Dans la même ligne objective s’embarrassant peu d’idéologie, il convient de faire en conclusion un sort à part à la charge de la dette publique, devenue la principale source de déficit public. Elle a certes trouvé son point de départ dans la négligence budgétaire et la démagogie politique, mais elle s’est envolée ensuite sous l’effet de la mécanique infernale des intérêts composés. Elle représente chaque année à elle seule la somme que le Gouvernement Valls a prévu d’économiser en trois ans. Si l’on renonce, comme tout l’indique ou le laisse supposer puisqu’aucun programme politique ne l’envisage, à constituer les considérables excédents budgétaires susceptibles de réduire la dette, il faut lucidement admettre que la situation des finances publiques française est « irrémédiablement compromise » et en tirer alors les conclusions, c’est-à-dire : oser chercher et trouver, indépendamment de tout le reste, les solutions financières innovantes et drastiques, il n’en manque pas (comme la conversion d’obligations en titres de propriété publique) qui permettront de ne pas crouler indéfiniment sous une charge de dette publique qui diminue toujours plus, selon Turgot « le revenu libre » de l’Etat et des citoyens…car l’Etat, maintenant et ultimement, c’est nous.

Bernard Cherlonneix

1 Selon l’expression d’un politicien allemand à propos « des Français » pour désigner la classe politique française.

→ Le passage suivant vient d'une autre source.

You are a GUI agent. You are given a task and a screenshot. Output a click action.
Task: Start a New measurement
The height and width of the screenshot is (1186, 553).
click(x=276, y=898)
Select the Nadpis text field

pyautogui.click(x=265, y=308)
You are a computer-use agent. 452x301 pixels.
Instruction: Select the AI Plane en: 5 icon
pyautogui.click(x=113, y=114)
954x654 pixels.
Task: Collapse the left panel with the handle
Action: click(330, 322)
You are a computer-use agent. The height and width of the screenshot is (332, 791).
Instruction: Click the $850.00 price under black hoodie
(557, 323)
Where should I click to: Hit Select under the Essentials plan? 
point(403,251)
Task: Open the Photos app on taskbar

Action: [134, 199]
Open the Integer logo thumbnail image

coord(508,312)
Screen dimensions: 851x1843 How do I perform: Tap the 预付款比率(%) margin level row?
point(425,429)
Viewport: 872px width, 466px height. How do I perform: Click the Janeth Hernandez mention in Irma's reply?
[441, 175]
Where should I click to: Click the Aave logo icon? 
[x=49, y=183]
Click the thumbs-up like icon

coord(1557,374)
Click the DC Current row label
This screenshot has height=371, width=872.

2 VoirnotreTribuneLibre:http://bernardcherlonneix.wordpress.com/faites-moi-de-bonne-politique-la-croix-du-9-septembre-2012/
3 Nous soutenons en effet, contre le propos de beaucoup d’économistes, mais en accord avec celui de nombreux sociologues et théoriciens du management, que l’injustice est (la principale peut-être) source d’inefficacité, dans l’entreprise comme dans la cité et en général dans toute entité ou « politie » (pour reprendre ici le vocabulaire de Jean Baechler). Mais ce n’est pas le lieu et le moment de développer ce point, bien qu’il soit au cœur de notre aspiration réconciliatrice entre points de vue faussement opposés.
4 Voir à ce sujet l’extraordinaire mise au point de Laurence Fontaine sur le marché aux prises, dans toute l’histoire et dans l’actualité, avec l’économie de privilèges dans « Le marché, histoire et usages d’une conquête sociale », Gallimard, 2014.